As leis da cidade | Espaço dedicado a textos sobre legislação
Tiago Azevedo Ramalho
[Primeiro texto: aqui.]
– 5. Cont. – Em apreciação estava, neste acórdão do Tribunal Constitucional Federal alemão, o regime que se pretendera instituir com a lei – …atente-se bem na primeira parte da sua designação!… – «de protecção da vida pré-natal e em gestação, de promoção de uma sociedade mais amiga das crianças, de ajuda para conflitos na gravidez e de regulação da interrupção da gravidez», datada de 27 de Julho de 1992. Entre outros propósitos, por ela se pretendera introduzir, com relativa latitude, a possibilidade de provocação intencional do aborto nas primeiras semanas de gestação mediante os seguintes pressupostos: (i) pedido da grávida; (ii) ter obtido aconselhamento a respeito do conflito em que se encontrasse, com o intuito de propiciar uma decisão tomada de modo autónomo e esclarecido, a dever ter lugar com a antecedência mínima de três dias em relação à data de provocação intencional do aborto; (iii) não se haver ultrapassado as doze semanas de gestação.

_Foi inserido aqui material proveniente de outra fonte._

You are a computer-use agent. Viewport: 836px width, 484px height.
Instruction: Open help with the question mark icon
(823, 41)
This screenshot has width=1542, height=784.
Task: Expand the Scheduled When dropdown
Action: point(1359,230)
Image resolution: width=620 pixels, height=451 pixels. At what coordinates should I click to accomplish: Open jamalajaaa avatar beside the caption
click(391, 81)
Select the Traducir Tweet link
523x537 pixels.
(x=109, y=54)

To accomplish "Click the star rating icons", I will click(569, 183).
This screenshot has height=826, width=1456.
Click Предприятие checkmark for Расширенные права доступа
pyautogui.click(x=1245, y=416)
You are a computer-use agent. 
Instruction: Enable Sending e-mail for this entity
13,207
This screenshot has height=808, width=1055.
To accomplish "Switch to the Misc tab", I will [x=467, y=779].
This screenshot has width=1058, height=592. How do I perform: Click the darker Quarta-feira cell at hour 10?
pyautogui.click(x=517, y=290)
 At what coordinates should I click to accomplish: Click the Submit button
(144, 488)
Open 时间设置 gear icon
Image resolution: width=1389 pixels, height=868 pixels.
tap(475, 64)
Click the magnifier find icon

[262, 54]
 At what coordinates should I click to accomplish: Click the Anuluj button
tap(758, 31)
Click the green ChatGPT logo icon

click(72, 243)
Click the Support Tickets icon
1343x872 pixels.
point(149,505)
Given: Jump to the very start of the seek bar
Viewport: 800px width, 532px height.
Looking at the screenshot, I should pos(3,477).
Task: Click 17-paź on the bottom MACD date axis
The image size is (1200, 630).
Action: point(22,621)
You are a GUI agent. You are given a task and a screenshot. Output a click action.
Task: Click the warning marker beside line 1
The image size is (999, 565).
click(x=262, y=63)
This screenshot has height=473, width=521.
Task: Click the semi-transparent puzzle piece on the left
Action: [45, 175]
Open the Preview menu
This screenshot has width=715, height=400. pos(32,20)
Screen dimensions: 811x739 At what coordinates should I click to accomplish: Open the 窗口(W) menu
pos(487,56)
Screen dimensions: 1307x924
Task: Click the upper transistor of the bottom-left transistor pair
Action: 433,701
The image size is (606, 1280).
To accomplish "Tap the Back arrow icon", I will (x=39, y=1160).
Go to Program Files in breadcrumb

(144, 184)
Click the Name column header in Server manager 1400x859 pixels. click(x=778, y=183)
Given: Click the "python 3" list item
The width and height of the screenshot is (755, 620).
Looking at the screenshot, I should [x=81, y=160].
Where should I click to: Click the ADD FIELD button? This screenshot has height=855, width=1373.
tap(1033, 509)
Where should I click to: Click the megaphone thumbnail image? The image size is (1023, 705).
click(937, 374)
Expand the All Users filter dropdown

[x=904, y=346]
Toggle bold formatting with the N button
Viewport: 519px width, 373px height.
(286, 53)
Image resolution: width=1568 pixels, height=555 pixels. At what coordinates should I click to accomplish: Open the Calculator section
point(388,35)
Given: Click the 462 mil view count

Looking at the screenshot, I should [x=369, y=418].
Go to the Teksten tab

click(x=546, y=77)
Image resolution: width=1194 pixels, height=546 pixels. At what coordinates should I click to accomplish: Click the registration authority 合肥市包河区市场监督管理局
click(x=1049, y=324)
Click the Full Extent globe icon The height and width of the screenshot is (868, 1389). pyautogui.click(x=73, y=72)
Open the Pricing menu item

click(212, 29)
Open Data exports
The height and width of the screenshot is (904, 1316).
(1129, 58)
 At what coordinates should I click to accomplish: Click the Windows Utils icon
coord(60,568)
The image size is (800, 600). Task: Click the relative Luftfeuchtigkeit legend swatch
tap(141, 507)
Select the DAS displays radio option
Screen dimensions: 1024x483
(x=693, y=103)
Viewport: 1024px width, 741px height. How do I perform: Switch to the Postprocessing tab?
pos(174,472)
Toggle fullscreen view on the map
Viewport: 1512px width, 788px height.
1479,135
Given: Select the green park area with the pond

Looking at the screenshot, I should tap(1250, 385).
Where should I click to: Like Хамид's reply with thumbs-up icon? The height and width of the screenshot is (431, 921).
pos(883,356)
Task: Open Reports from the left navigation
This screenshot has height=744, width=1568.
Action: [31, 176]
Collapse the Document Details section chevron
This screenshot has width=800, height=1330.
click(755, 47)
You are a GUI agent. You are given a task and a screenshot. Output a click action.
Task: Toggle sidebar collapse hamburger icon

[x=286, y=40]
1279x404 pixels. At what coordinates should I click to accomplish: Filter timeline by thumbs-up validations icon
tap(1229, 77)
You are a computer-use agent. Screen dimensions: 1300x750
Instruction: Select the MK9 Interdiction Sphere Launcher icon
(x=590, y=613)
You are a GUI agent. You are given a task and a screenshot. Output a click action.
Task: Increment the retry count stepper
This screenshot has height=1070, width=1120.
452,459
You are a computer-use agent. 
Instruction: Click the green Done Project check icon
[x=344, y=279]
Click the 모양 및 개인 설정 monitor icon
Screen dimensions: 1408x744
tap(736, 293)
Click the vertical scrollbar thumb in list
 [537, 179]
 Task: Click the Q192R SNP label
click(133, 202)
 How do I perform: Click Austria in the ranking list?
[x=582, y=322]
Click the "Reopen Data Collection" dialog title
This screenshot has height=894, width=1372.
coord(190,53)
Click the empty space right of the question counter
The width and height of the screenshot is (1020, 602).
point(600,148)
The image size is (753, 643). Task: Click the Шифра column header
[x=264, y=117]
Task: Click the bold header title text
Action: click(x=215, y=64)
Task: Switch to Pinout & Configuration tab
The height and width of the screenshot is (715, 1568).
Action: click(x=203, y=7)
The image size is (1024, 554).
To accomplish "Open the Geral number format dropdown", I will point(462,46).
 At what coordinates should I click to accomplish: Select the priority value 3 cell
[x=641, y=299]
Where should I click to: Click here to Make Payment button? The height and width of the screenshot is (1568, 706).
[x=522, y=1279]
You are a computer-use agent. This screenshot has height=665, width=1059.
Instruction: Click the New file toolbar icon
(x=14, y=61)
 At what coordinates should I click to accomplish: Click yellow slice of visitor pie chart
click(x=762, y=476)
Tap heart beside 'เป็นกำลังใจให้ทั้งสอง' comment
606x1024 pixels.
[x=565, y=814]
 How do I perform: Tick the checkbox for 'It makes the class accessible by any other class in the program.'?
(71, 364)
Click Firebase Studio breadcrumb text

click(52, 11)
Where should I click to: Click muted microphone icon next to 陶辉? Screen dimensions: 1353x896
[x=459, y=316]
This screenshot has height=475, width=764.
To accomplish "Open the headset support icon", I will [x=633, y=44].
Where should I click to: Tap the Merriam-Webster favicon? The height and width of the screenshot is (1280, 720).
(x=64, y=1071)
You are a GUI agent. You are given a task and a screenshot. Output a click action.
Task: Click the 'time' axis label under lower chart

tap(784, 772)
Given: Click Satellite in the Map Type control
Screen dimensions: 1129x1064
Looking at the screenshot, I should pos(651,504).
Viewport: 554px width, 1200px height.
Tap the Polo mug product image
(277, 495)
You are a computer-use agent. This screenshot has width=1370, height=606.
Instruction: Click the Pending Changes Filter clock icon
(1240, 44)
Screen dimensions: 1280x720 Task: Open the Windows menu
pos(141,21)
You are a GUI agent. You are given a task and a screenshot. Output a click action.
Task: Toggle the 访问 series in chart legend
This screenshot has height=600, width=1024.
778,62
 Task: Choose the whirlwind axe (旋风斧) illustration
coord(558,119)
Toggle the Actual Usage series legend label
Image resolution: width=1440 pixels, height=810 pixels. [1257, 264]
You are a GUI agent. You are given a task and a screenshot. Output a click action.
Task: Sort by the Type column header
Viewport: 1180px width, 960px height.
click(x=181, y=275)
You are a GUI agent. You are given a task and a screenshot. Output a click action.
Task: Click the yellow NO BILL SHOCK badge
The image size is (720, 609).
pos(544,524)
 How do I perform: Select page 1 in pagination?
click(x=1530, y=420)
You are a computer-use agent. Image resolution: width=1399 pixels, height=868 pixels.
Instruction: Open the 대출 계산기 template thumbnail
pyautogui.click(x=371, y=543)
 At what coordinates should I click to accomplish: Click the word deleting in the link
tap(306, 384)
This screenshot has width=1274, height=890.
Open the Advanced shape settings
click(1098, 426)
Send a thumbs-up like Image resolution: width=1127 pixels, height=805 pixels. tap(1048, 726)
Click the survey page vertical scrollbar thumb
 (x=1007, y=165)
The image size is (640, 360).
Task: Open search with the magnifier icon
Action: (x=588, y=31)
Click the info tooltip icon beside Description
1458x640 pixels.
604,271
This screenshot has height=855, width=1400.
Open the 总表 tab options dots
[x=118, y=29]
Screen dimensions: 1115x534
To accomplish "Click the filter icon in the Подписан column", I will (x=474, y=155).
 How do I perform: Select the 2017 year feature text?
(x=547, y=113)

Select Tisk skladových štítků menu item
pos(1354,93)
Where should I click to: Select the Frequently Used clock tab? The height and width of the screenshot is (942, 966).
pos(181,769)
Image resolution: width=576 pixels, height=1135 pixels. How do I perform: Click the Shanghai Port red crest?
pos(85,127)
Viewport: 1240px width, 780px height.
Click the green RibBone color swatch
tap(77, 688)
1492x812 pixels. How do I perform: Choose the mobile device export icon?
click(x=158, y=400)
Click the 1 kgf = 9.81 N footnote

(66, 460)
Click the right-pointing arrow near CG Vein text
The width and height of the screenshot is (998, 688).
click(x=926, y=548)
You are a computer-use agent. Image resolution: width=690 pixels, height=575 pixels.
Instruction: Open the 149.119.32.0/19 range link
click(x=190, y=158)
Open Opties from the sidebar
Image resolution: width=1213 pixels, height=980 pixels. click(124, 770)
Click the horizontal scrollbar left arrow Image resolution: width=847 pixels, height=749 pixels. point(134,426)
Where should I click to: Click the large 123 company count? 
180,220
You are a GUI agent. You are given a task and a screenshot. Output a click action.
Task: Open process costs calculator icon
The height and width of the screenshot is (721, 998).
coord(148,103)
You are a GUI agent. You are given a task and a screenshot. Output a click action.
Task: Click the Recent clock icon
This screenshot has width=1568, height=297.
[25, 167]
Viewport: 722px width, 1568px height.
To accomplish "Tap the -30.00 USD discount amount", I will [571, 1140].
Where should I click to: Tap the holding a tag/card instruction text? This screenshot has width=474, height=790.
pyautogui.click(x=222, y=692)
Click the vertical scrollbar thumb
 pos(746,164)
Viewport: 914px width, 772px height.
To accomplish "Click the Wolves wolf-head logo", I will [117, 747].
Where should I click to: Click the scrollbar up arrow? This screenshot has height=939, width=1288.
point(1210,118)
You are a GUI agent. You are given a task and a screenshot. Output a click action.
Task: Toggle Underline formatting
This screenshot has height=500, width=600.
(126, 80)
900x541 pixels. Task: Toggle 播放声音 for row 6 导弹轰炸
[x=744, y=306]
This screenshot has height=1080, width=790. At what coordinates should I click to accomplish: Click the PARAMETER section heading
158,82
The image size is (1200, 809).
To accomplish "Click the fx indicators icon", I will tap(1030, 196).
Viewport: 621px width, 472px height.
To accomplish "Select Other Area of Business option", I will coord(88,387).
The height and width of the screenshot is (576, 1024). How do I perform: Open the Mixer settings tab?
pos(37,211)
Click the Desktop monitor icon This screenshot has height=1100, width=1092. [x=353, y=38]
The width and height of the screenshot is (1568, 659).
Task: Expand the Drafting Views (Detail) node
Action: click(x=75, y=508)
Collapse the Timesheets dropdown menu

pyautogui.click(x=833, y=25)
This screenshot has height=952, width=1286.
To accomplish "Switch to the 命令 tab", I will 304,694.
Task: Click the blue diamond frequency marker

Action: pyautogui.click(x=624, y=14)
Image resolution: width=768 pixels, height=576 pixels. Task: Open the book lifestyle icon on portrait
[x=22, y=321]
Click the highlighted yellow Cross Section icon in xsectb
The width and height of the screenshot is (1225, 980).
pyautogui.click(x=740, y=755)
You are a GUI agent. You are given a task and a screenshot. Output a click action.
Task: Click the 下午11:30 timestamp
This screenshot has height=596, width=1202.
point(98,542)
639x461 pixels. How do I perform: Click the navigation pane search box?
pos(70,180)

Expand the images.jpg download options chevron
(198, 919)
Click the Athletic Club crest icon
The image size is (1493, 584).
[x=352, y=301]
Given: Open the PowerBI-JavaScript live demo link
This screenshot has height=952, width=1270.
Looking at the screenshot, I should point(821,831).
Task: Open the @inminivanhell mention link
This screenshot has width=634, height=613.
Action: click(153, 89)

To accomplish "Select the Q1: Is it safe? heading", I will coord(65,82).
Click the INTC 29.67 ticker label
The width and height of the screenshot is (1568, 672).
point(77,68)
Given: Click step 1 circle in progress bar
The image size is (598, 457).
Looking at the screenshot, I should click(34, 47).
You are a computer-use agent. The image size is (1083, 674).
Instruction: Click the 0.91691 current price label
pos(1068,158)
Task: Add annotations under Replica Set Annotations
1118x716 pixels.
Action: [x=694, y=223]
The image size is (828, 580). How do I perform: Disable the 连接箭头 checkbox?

Não fora esta, na verdade, a primeira tentativa de despenalizar amplamente o aborto no espaço alemão. Já em 1974 – um ano depois do Roe vs. Wade, pouco antes, também, dos diplomas francês e italiano a que já se fez referência (n.º 4) – fora ela tentada, mas sem sucesso, em virtude do então Acórdão do Tribunal Constitucional Federal de 25 de Fevereiro de 1975. Mas entretanto haviam decorrido já quase duas décadas, além de que se dera, neste ínterim, a reunificação das duas Alemanhas: ora, entre os pontos em que se determinara, no Tratado de Unificação, dever adoptar-se uma regulação jurídica unitária, estava justamente o regime jurídico de resposta ao problema do aborto, que, na República Democrática Alemã, era objecto de uma regulação de cariz mais permissivo (datada de 1972, e permitindo o aborto nas primeiras doze semanas). Tal o pano de fundo em que surgiu a Lei de 27 de Julho de 1992.
Nos três seguintes pilares assentou a posição do Tribunal:
a) Em que deve evidentemente ser dada prevalência à protecção do nascituro: a ordem constitucional não coloca em planos equivalentes a vida do nascituro e a liberdade da mãe. Por conseguinte, o primeiro olhar sobre o fenómeno do aborto provocado deve ser de censura;
b) De onde resulta que a provocação intencional do aborto se deve ter por ilícita;
c) Estando apenas em aberto qual o modo mais adequado para reagir à referida licitude, admitindo que ela não tenha sempre de passar por uma resposta penal (pela tipificação do crime de aborto).
Diante de um qualquer texto normativo que pretenda regular a matéria do aborto, importaria assim apurar se o regime adoptado (c)) manifesta de modo suficiente a ilicitude do acto (b)) e responde às exigências de protecção prevalente da vida do nascituro (a)).
No caso, embora o Tribunal tenha admitido que a resposta ao problema do aborto não tivesse de passar necessariamente pela aplicação da lei penal, entendeu que o regime concretamente resultante da Lei de 27 de Julho de 1992 não acautelava suficientemente as exigências de protecção da vida do nascituro (declarando-o por isso nulo). Antes exigiu que a eventual provocação não punível do aborto houvesse de ser precedida de um aconselhamento nos termos equivalentes aos hoje resultantes do § 219 (1) do Código Penal alemão:
«O aconselhamento tem por finalidade a protecção do nascituro. Deve guiar-se pela preocupação de encorajar a mulher grávida a continuar a gravidez e de lhe abrir perspectivas de uma vida com a criança; deve ajudá-la a tomar uma decisão responsável e conscienciosa. Neste âmbito, tem a mulher grávida de tomar consciência de que o nascituro tem, em qualquer estádio da gravidez, também um direito à vida próprio, e que, por isso, de acordo com a ordem jurídica, apenas se pode considerar uma interrupção da gravidez em circunstâncias excepcionais, quando para a mulher grávida se torne tão pesado manter a gravidez, tão difícil e tão extraordinário, que ultrapasse o limitar suportável de sacrifício. O aconselhamento deve, mediante conselho e auxílio, contribuir para vencer a situação de conflito conexa com a gravidez e para superar da situação de necessidade. (…)».
É este regime que hoje mesmo, em 2024, continua a vigorar na Alemanha.